Recovery Mode

ben.kawecki · June 18, 2019, 7:35pm

Hello,

I accidentally put a program that hangs in the /etc/rc.local file with the exit 0 return afterwards. Because of this my Jetson wont boot into ubuntu and I can’t edit the file. I’ve tried holding the regular Ubuntu keys during the bios load but they didn’t work. Whats the best way to get shell access to the box without loading the /etc/rc.local file?

Ben

linuxdev · June 18, 2019, 9:56pm

Embedded systems don’t have a BIOS. Any halt of boot would be via U-Boot, but Xavier skips U-Boot and goes directly from CBoot to Linux.

Serial console is the definitive way to get in when all else fails. Although it is possible this file could interfere even with serial console it is unlikely to stop this.

On the same side of the Xavier where the 40-pin header is, note the type-C USB on the right, and a micro-USB on the left as you face the header. This micro-USB, when it has a micro-B type cable inserted (and this is what NVIDIA provides) to a non-recovery mode Xavier, offers some “devices” if the other end is connected to your PC. I don’t know what this will be identified on for your PC, but if you monitor “dmesg --follow” as you connect this it should tell you. On one of my systems this shows up as “/dev/serial/by-id/usb-FTDI_Quad_RS232-HS-if03-port0”.
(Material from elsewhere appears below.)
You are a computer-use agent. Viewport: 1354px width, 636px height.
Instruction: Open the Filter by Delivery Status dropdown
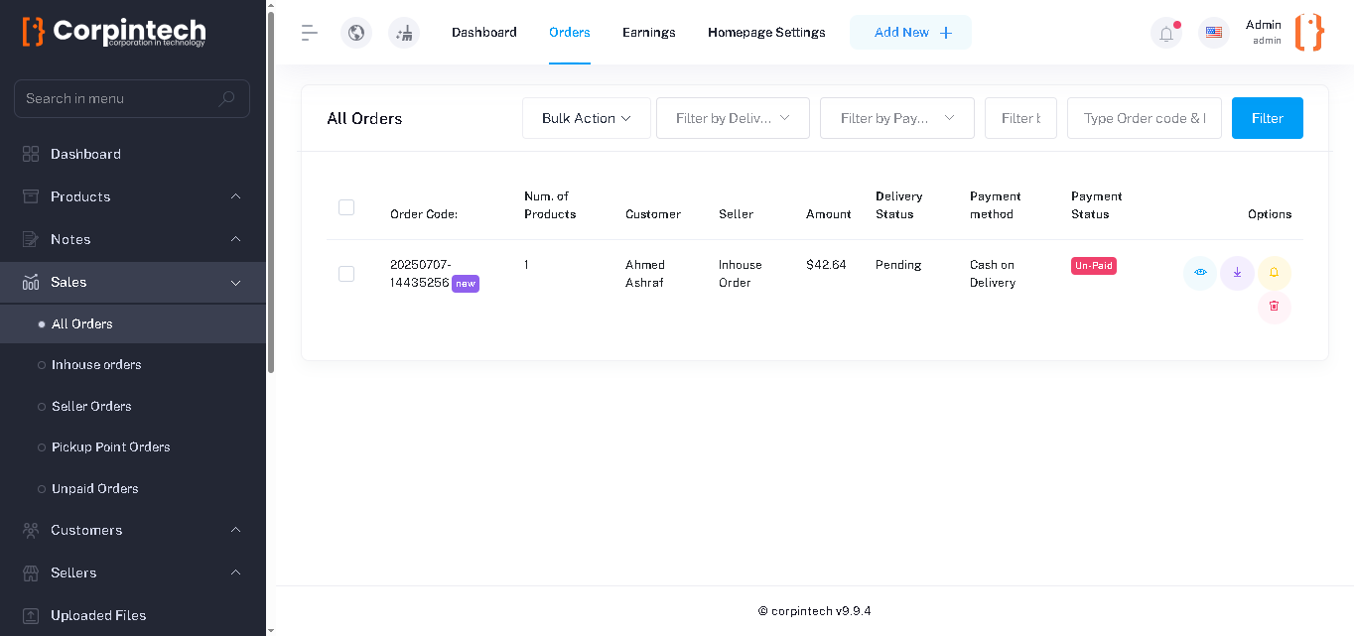click(733, 117)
Any serial console program should work, but I like gtkterm (“sudo apt-get install gtkterm”). The proper settings are speed 115200, 8 bits, no parity, one stop bit. Hardware flow control is not used. For gtkterm this would be:

sudo gtkterm -b 8 -t 1 -s 115200 -p /dev/serial/by-id/usb-FTDI_Quad_RS232-HS-if03-port0

Note that “sudo” is only required if your PC user is not a member of the “dialup” group. An admin user is probably already a member of this and won’t need sudo. Try without sudo first, and if you get a permission denied, only then try with sudo.

This console will show boot messages, and after boot will offer a text mode login. The user logged in as will be the admin user, typically user “ubuntu” on earlier releases (or whichever user you added on first boot). You can then use “sudo” to mv the rc.local somewhere else, and “sudo touch /etc/rc.local” to create an empty file in its place.

ben.kawecki · June 19, 2019, 2:19pm

Thanks for the response, I went ahead and tried to connect over serial via the micro usb. I was able to get a terminal running; however, it seems that the terminal needs CBoot to exit before it can do anything. Since the rc.local file runs at the end of Cboot the serial terminal never gets access.

Do you think theres a way to mount the file system on another computer? I vaguely remember mounting the file system on the host computer during the set up process. If I can mount the file system then I can make the necessary changes. I’m just unsure what putting my device into forced recovery mode will do.

linuxdev · June 19, 2019, 9:37pm

rc.local never runs until the rest of multi-user.target finishes. If CBoot is failing, then it won’t be due to rc.local. I would be curious to see what logging is visible from serial console.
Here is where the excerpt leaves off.